The present pattern of results is in line with previous research, which argues that general perceptual preferences and phonetic details have an impact on the kind of assimilation rules applied (e.g., Mitterer et al., 2006). For instance, an indifference to contextual appropriateness, reported for the second experiment in Mitterer et al. (2006), was shown to depend on the acoustic details of the stimuli; the authors could in fact document the impact of context on assimilatory processes after changing the phonetic details of the stimuli (see for instance the fifth experiment). One can also argue that the current results indicate that the consonant sequences might favor the same place of articulation; if the change leads to a mismatch between the assimilated segment and the following segment with regard to the place of articulation, a larger MMN response is elicited, indicating a low-level perceptual processing independent of the nature of variation.

To conclude, the processing of phonological variations is contributed by lexical representations. For successful lexical access, there is no need for a close match between the auditory information extracted from the signal and lexical representations. Even unattested phonological variations successfully activate lexical representations, and a minimal mismatch between the features that are extracted from the signal and the features that comprise the lexical representations is compensated for at the lexical level. The results, however, indicate a hint of pre-lexical processing and point out context sensitivity to some extent in a similar fashion suggested in the feature parsing account.
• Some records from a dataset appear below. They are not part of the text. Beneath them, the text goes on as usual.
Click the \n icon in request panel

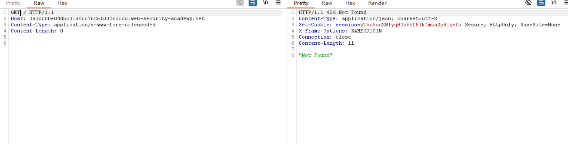(265, 3)
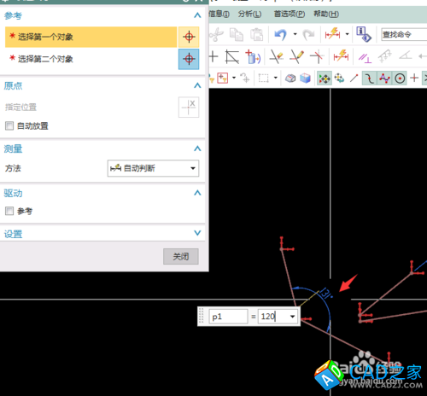The width and height of the screenshot is (427, 396).
Task: Click the information window icon
Action: click(364, 34)
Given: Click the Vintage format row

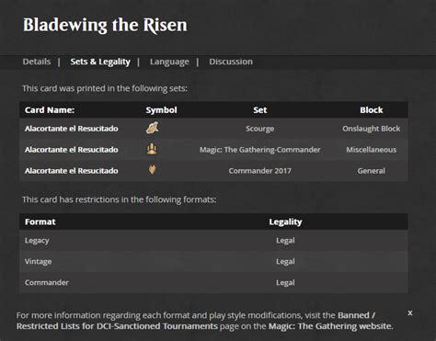Looking at the screenshot, I should point(213,262).
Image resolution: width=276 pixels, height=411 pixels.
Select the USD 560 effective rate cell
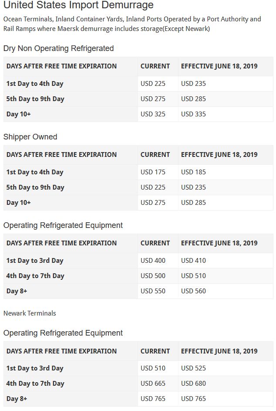(193, 291)
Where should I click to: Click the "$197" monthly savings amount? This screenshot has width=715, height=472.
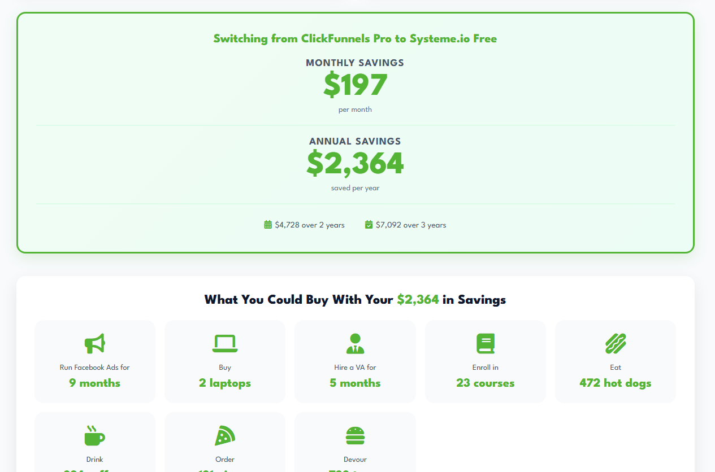355,85
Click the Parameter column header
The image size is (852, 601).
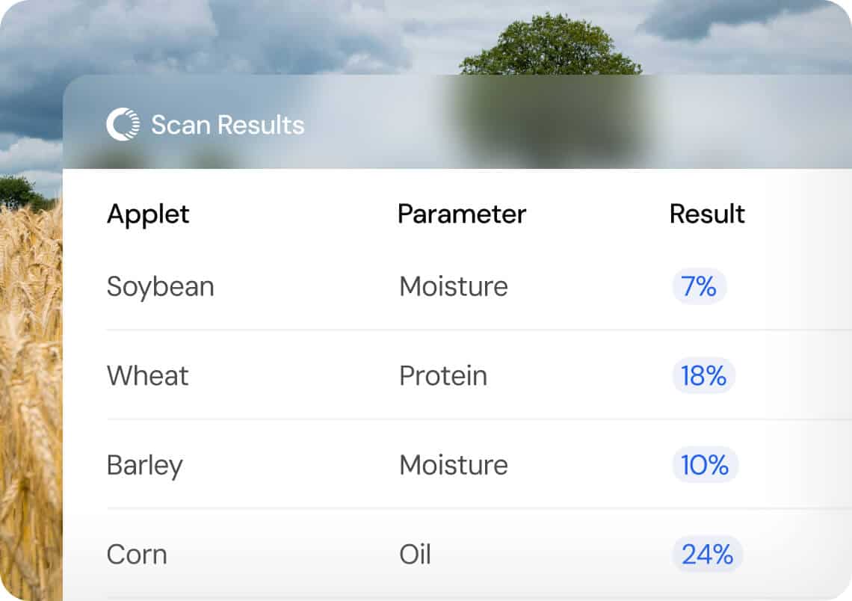click(462, 215)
These findings thus raise the need for further comparisons, which can be obtained by changing the nature of the stimuli by introducing gradient modification of place of articulation, and by testing other target languages. By establishing the neural correlates of attested and unattested phonological variations and their consequences in lexical processing, the present study contributes to the understanding of inherently variable spoken language communication and automatic lexical access, which is particularly important given the rapid nature of spoken communication. The findings are relevant for explaining our ability to effectively recognize words despite variations as a result of assimilatory process as well as variations introduced by other factors such as speech rate, dialect and background noise. Most importantly, the present study attempts to provide a unified account of spoken language processing by deriving and testing the predictions of competing theoretical accounts on assimilatory processes. Revealing not only low-level perceptual processing of phonological units, but also higher-level lexical processing, the present pattern of results harmonizes the bottom-up and top-down theories of speech processing.

Data Availability Statement

The raw data supporting the conclusions of this article will be made available by the authors, without undue reservation.

Ethics Statement

The studies involving human participants were reviewed and approved by Stockholm Regional Ethics Committee (2019/05501). The patients/participants provided their written informed consent to participate in this study.

Author Contributions

HZ, TR, SY, and VC: conception and design of the work. HZ: experimental work and drafting the manuscript. HZ, TR, SY, and VC: revision and final approval of the version to be published. All authors contributed to the article and approved the submitted version.

Conflict of Interest

The authors declare that the research was conducted in the absence of any commercial or financial relationships that could be construed as a potential conflict of interest.